Source data:

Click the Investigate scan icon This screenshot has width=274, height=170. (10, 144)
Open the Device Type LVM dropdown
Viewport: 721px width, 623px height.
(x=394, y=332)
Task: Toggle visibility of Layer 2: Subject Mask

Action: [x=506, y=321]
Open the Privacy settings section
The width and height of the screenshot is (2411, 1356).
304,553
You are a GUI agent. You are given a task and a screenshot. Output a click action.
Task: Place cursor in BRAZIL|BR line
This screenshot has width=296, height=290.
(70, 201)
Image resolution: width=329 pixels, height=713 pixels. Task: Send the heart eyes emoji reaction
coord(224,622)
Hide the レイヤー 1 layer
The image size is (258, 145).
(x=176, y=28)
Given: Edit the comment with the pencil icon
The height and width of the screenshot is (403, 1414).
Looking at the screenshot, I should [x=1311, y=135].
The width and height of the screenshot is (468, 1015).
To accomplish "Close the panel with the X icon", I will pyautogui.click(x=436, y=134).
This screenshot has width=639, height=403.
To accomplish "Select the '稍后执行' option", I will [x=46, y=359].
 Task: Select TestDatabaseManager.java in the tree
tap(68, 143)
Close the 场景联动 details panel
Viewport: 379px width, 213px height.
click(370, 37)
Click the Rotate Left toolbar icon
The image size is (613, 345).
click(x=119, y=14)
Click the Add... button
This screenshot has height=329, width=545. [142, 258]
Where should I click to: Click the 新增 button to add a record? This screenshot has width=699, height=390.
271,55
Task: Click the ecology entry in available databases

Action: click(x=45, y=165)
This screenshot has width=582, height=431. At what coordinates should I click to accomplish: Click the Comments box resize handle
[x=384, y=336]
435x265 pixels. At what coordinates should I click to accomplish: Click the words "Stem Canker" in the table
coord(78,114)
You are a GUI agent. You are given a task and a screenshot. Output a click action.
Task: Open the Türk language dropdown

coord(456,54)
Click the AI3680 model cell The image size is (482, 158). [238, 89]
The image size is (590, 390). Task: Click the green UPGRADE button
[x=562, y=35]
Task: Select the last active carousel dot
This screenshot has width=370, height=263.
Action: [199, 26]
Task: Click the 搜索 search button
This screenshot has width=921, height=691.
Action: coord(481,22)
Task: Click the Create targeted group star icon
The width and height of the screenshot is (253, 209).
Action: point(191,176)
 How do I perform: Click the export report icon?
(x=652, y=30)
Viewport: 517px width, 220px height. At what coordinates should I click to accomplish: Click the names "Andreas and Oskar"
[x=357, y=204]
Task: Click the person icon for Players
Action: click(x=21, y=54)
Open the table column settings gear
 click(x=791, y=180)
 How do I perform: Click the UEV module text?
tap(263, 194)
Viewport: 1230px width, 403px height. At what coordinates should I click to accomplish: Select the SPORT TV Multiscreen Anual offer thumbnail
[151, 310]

Task item: Nothing should appear in the answer except the lines above from the line with "The height and" through the line with "This screenshot has width=639, height=403.", both included, written out exactly.

The completed task:
The height and width of the screenshot is (403, 1414).
Looking at the screenshot, I should [x=1311, y=135].
The width and height of the screenshot is (468, 1015).
To accomplish "Close the panel with the X icon", I will pyautogui.click(x=436, y=134).
This screenshot has width=639, height=403.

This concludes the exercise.